Short task
Write out every line of the data below word for word, leaving out the pictures.

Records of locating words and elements
· · ·
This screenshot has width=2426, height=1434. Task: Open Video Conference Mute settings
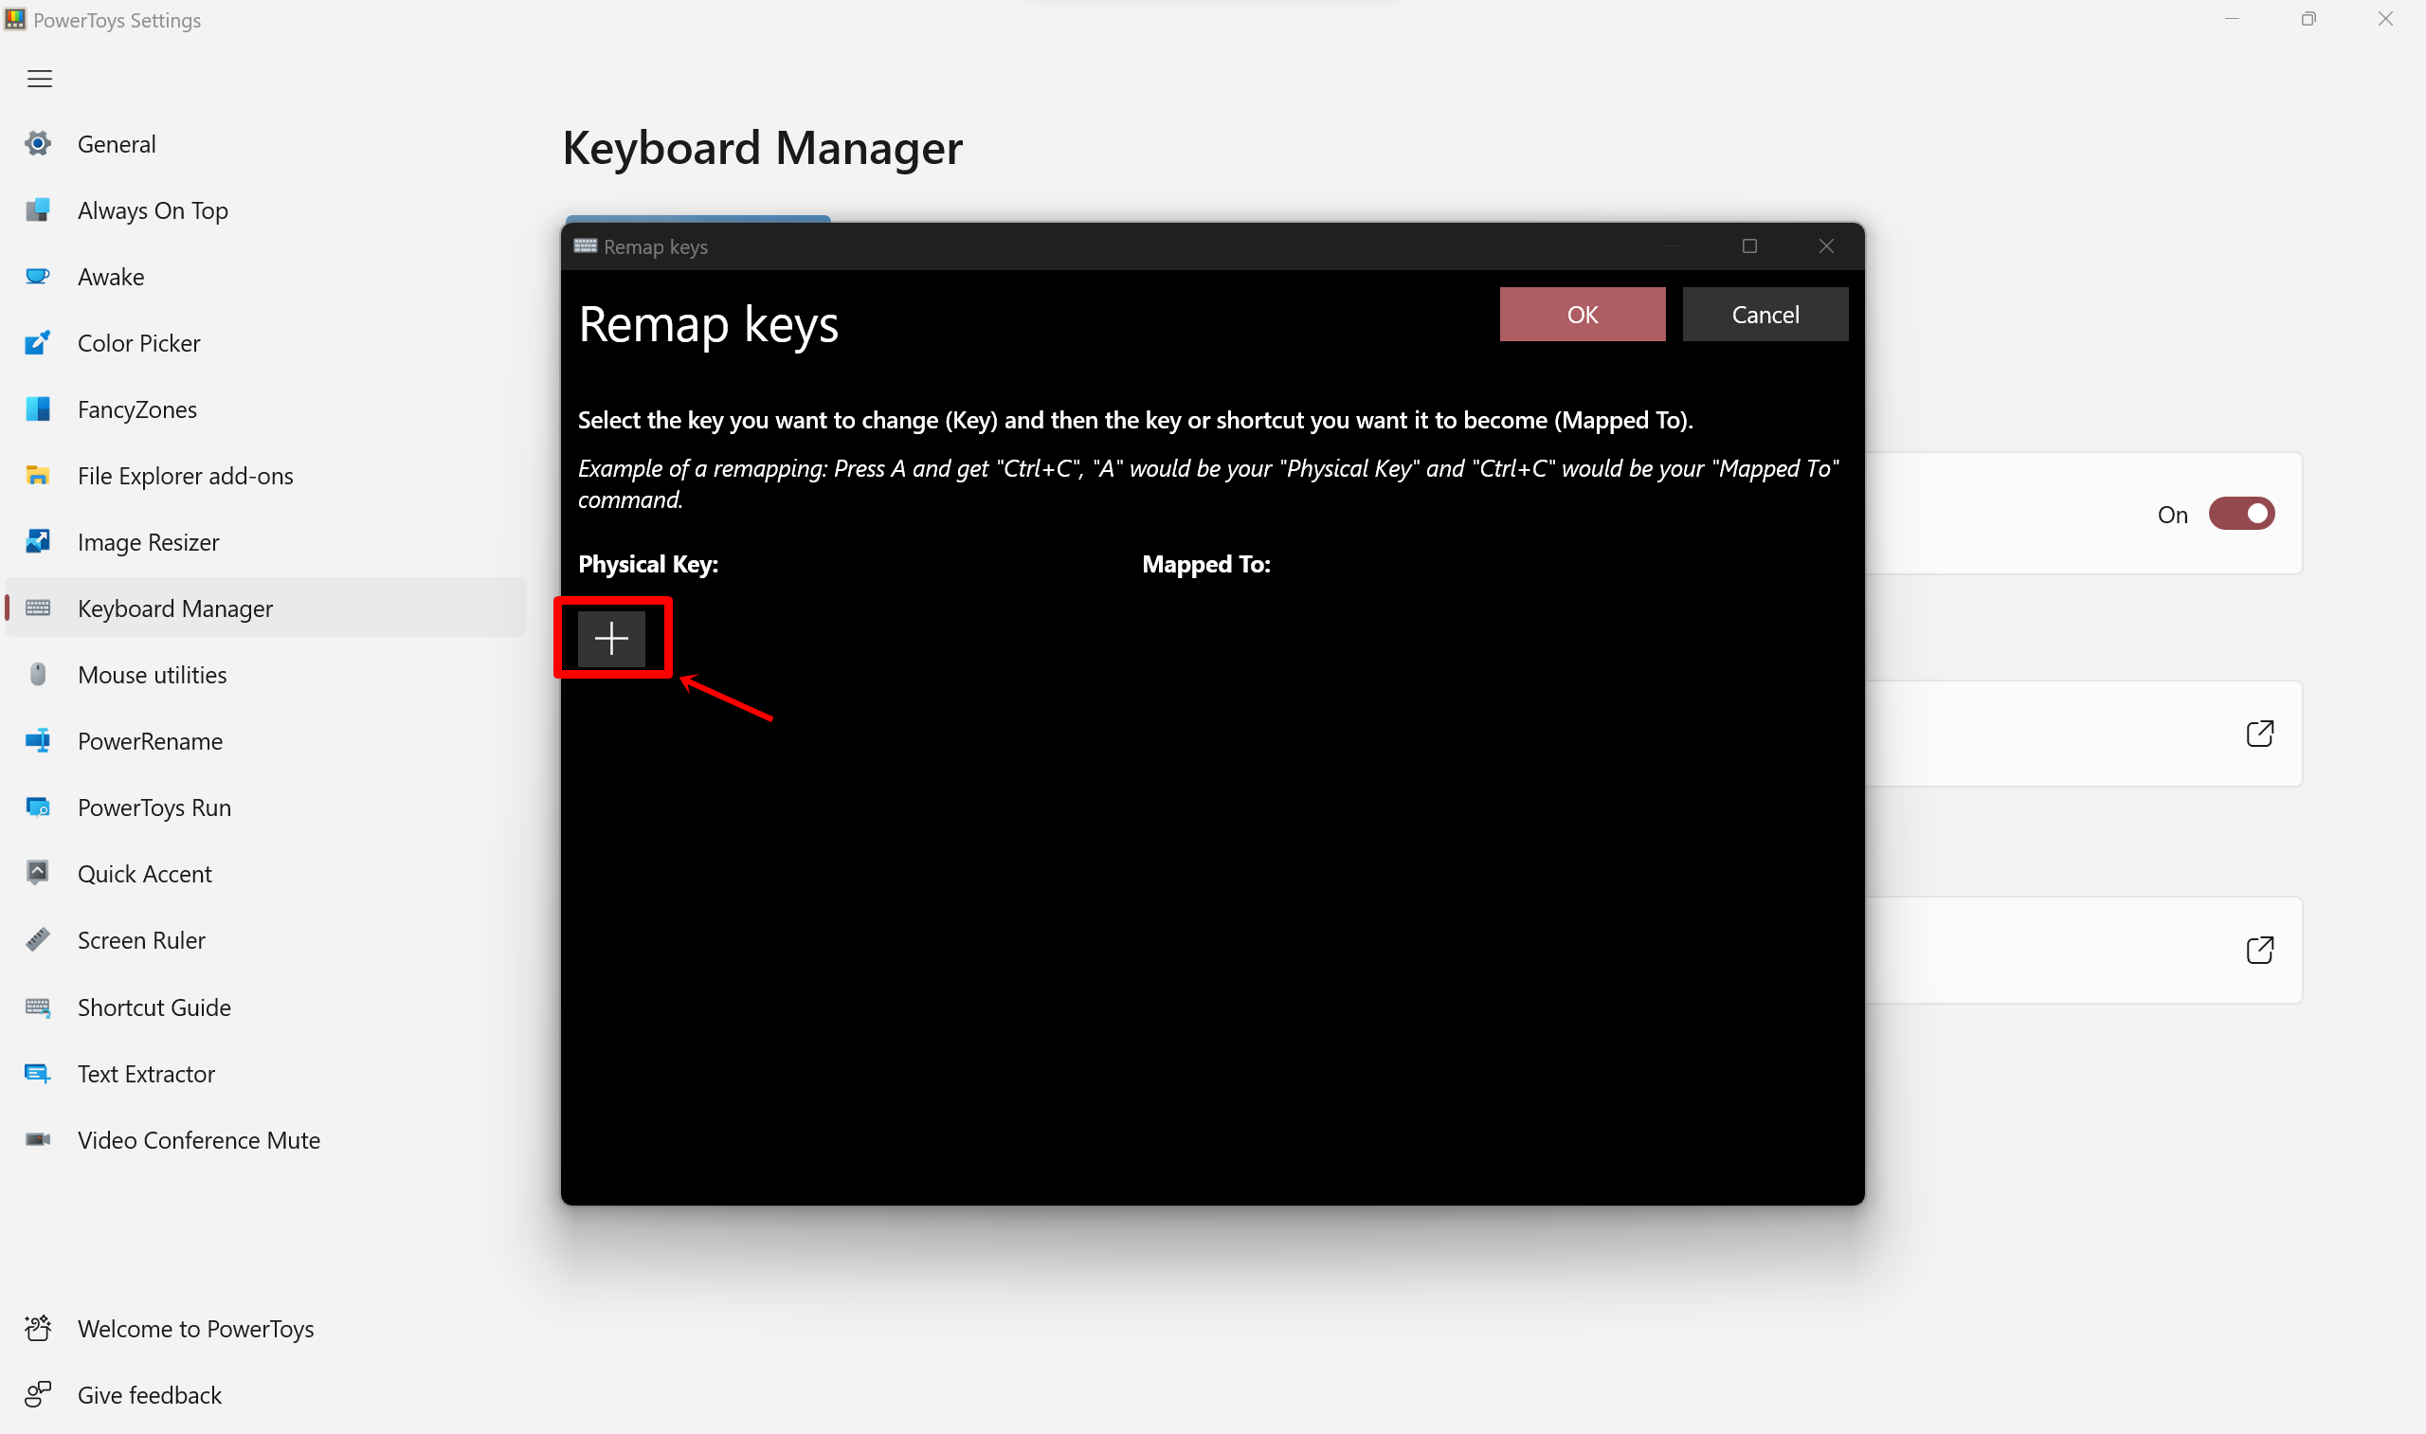pos(198,1139)
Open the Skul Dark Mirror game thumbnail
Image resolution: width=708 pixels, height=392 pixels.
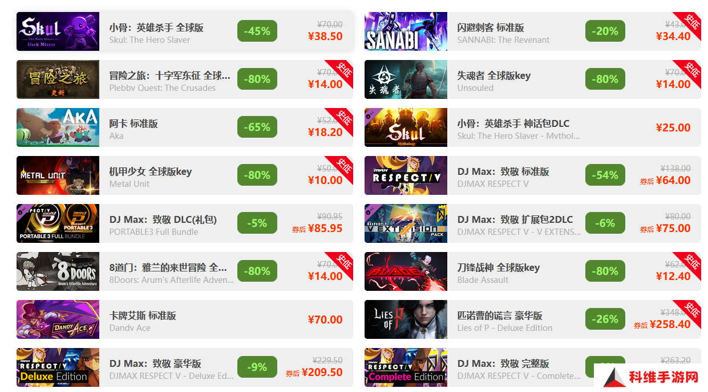58,31
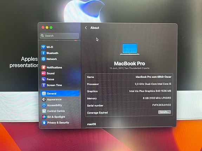
Task: Select the Bluetooth icon in sidebar
Action: (x=43, y=53)
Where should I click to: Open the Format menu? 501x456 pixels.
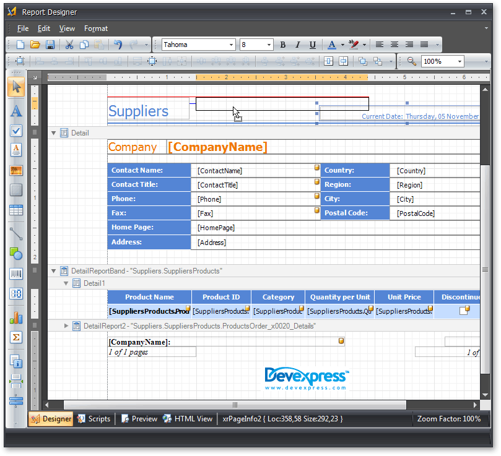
· · ·
Solution to this exercise
This screenshot has width=2426, height=1434. Task: Open Video Conference Mute settings
pos(198,1139)
Open the Skul Dark Mirror game thumbnail
Image resolution: width=708 pixels, height=392 pixels.
58,31
Task: Select the Bluetooth icon in sidebar
Action: (x=43, y=53)
Where should I click to: Open the Format menu? 501x456 pixels.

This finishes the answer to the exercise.